STraDa: A Singer Traits Dataset
Yuexuan Kong, Viet-Anh Tran, Romain Hennequin
TL;DR
STraDa addresses the scarcity of large, downloadable singing-voice datasets with rich lead-singer metadata by introducing automatic-strada (large-scale, automatically cross-validated) and annotated-strada (smaller, manually balanced and labeled). It provides over 25k tracks from more than 5k lead singers and 1200 labeled segments, enabling robust SSC benchmarking and bias analysis. The authors demonstrate utility by fine-tuning an x-vector model on STraDa and evaluating biases across subgroups, achieving high SSC accuracy and uncovering gender-, age-, and language-related biases.
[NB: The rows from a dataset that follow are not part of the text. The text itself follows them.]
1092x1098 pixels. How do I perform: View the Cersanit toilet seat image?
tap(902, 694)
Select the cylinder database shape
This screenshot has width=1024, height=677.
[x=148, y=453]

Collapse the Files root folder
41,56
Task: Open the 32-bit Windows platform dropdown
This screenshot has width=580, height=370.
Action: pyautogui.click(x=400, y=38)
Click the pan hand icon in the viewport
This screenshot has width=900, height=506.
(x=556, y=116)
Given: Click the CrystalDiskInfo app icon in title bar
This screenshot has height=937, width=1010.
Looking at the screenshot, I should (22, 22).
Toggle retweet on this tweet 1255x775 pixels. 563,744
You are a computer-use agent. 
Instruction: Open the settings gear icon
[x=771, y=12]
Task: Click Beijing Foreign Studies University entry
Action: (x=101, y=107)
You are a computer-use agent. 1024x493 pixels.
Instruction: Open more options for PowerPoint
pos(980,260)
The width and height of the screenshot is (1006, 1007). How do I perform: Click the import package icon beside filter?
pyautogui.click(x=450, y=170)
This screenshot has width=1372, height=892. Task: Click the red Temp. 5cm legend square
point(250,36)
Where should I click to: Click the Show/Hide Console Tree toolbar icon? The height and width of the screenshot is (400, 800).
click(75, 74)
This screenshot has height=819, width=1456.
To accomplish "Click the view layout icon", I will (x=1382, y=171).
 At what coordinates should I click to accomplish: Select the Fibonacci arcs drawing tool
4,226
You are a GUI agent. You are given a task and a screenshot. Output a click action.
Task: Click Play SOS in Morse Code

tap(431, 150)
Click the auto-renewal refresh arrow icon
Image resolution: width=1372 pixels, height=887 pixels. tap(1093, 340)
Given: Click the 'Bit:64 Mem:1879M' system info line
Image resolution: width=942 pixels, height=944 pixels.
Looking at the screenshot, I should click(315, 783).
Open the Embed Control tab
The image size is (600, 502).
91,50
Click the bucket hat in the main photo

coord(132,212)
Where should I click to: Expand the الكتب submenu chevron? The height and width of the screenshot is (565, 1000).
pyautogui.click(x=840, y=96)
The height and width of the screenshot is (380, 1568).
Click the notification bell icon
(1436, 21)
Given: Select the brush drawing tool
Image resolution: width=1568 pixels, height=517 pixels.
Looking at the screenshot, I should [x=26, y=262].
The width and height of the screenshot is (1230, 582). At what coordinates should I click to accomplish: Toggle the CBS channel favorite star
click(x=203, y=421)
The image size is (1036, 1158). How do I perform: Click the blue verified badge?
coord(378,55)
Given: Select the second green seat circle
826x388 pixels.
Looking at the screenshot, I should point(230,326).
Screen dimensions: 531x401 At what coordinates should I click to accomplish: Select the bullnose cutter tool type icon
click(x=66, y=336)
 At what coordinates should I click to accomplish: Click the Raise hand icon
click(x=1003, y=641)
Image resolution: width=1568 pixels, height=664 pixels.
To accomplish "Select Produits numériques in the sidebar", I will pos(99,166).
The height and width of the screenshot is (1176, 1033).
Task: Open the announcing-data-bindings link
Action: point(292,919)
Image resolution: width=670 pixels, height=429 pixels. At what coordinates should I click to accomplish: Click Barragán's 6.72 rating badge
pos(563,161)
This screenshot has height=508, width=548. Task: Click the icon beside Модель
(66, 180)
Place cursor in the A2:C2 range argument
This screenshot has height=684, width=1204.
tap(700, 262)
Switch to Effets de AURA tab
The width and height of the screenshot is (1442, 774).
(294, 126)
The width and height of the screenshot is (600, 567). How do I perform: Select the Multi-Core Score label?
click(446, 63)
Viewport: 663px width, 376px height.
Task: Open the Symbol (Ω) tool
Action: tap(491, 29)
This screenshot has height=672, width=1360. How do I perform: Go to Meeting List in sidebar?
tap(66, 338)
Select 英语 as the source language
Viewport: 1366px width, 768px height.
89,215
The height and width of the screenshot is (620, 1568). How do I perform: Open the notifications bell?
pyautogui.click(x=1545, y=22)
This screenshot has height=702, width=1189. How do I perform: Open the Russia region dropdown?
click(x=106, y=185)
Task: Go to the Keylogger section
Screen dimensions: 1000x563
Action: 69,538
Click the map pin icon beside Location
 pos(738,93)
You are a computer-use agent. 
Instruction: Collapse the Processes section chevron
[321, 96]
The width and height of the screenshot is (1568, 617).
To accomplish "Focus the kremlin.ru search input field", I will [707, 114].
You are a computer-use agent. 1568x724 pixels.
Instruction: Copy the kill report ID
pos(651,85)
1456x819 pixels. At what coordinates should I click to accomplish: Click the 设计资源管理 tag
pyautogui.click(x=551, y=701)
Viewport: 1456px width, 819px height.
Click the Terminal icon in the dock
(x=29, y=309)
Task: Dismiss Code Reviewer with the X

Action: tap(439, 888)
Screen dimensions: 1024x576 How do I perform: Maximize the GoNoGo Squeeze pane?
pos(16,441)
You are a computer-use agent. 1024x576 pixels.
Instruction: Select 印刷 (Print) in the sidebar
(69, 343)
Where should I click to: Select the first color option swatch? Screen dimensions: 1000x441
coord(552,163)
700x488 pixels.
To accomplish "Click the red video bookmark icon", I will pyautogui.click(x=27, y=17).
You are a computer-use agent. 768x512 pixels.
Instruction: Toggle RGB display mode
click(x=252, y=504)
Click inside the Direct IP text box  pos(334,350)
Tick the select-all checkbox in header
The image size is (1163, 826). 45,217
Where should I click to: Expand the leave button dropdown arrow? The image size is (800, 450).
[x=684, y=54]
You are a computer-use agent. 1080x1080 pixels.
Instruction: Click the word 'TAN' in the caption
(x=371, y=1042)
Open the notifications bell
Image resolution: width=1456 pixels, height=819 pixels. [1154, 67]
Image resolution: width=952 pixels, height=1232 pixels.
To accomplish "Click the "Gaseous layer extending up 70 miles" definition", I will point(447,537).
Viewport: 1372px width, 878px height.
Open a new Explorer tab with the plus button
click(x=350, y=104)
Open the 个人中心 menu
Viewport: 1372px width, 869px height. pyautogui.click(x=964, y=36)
This dataset supports reproducible singing-voice research and offers a foundation for broader MIR tasks, with future work to expand underrepresented groups and metadata coverage.
Abstract
There is a limited amount of large-scale public datasets that contain downloadable music audio files and rich lead singer metadata. To provide such a dataset to benefit research in singing voices, we created Singer Traits Dataset (STraDa) with two subsets: automatic-strada and annotated-strada. The automatic-strada contains twenty-five thousand tracks across numerous genres and languages of more than five thousand unique lead singers, which includes cross-validated lead singer metadata as well as other track metadata. The annotated-strada consists of two hundred tracks that are balanced in terms of 2 genders, 5 languages, and 4 age groups. To show its use for model training and bias analysis thanks to its metadata's richness and downloadable audio files, we benchmarked singer sex classification (SSC) and conducted bias analysis.